* [WHAT TO PRODUCE] Every line of the material below should be repeated exactly.

═════ THE RECORDS ═════

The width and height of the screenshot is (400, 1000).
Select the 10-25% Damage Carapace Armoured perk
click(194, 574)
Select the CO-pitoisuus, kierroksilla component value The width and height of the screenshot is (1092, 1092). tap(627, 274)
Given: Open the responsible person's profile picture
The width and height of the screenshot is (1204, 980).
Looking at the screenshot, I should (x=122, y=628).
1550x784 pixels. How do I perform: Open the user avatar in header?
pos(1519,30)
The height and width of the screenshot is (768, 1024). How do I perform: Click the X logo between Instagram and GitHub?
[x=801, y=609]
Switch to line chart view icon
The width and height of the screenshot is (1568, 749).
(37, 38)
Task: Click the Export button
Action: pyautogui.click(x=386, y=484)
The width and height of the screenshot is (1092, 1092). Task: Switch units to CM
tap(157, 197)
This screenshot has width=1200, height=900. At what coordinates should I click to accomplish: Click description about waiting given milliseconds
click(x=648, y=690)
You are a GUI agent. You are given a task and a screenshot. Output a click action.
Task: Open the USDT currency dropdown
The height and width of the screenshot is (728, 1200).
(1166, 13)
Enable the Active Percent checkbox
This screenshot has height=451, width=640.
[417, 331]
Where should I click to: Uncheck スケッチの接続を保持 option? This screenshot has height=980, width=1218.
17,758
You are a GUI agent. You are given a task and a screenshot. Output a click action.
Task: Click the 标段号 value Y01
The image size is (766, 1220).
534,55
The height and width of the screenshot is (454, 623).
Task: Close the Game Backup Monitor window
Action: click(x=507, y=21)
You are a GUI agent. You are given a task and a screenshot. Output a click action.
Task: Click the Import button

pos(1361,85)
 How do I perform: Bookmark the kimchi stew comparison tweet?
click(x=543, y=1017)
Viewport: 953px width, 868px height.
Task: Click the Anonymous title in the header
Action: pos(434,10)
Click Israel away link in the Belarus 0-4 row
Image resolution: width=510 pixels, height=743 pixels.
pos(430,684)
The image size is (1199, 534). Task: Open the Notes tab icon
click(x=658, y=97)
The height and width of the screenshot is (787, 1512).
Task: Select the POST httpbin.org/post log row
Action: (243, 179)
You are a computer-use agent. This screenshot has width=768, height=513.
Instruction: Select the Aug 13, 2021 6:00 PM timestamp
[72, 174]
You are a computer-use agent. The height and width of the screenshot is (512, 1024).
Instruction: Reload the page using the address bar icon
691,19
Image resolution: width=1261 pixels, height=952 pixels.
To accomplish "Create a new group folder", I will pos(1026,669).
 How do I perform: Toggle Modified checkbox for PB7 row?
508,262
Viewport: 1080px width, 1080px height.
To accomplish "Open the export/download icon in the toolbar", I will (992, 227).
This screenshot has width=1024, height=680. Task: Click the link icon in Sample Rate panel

═════

* [RESPONSE]
The width and height of the screenshot is (400, 1000).
Select the 10-25% Damage Carapace Armoured perk
click(194, 574)
Select the CO-pitoisuus, kierroksilla component value The width and height of the screenshot is (1092, 1092). tap(627, 274)
Given: Open the responsible person's profile picture
The width and height of the screenshot is (1204, 980).
Looking at the screenshot, I should (x=122, y=628).
1550x784 pixels. How do I perform: Open the user avatar in header?
pos(1519,30)
The height and width of the screenshot is (768, 1024). How do I perform: Click the X logo between Instagram and GitHub?
[x=801, y=609]
Switch to line chart view icon
The width and height of the screenshot is (1568, 749).
(37, 38)
Task: Click the Export button
Action: pyautogui.click(x=386, y=484)
The width and height of the screenshot is (1092, 1092). Task: Switch units to CM
tap(157, 197)
This screenshot has width=1200, height=900. At what coordinates should I click to accomplish: Click description about waiting given milliseconds
click(x=648, y=690)
You are a GUI agent. You are given a task and a screenshot. Output a click action.
Task: Open the USDT currency dropdown
The height and width of the screenshot is (728, 1200).
(1166, 13)
Enable the Active Percent checkbox
This screenshot has height=451, width=640.
[417, 331]
Where should I click to: Uncheck スケッチの接続を保持 option? This screenshot has height=980, width=1218.
17,758
You are a GUI agent. You are given a task and a screenshot. Output a click action.
Task: Click the 标段号 value Y01
The image size is (766, 1220).
534,55
The height and width of the screenshot is (454, 623).
Task: Close the Game Backup Monitor window
Action: click(x=507, y=21)
You are a GUI agent. You are given a task and a screenshot. Output a click action.
Task: Click the Import button

pos(1361,85)
 How do I perform: Bookmark the kimchi stew comparison tweet?
click(x=543, y=1017)
Viewport: 953px width, 868px height.
Task: Click the Anonymous title in the header
Action: pos(434,10)
Click Israel away link in the Belarus 0-4 row
Image resolution: width=510 pixels, height=743 pixels.
pos(430,684)
The image size is (1199, 534). Task: Open the Notes tab icon
click(x=658, y=97)
The height and width of the screenshot is (787, 1512).
Task: Select the POST httpbin.org/post log row
Action: (243, 179)
You are a computer-use agent. This screenshot has width=768, height=513.
Instruction: Select the Aug 13, 2021 6:00 PM timestamp
[72, 174]
You are a computer-use agent. The height and width of the screenshot is (512, 1024).
Instruction: Reload the page using the address bar icon
691,19
Image resolution: width=1261 pixels, height=952 pixels.
To accomplish "Create a new group folder", I will pos(1026,669).
 How do I perform: Toggle Modified checkbox for PB7 row?
508,262
Viewport: 1080px width, 1080px height.
To accomplish "Open the export/download icon in the toolbar", I will (992, 227).
This screenshot has width=1024, height=680. Task: Click the link icon in Sample Rate panel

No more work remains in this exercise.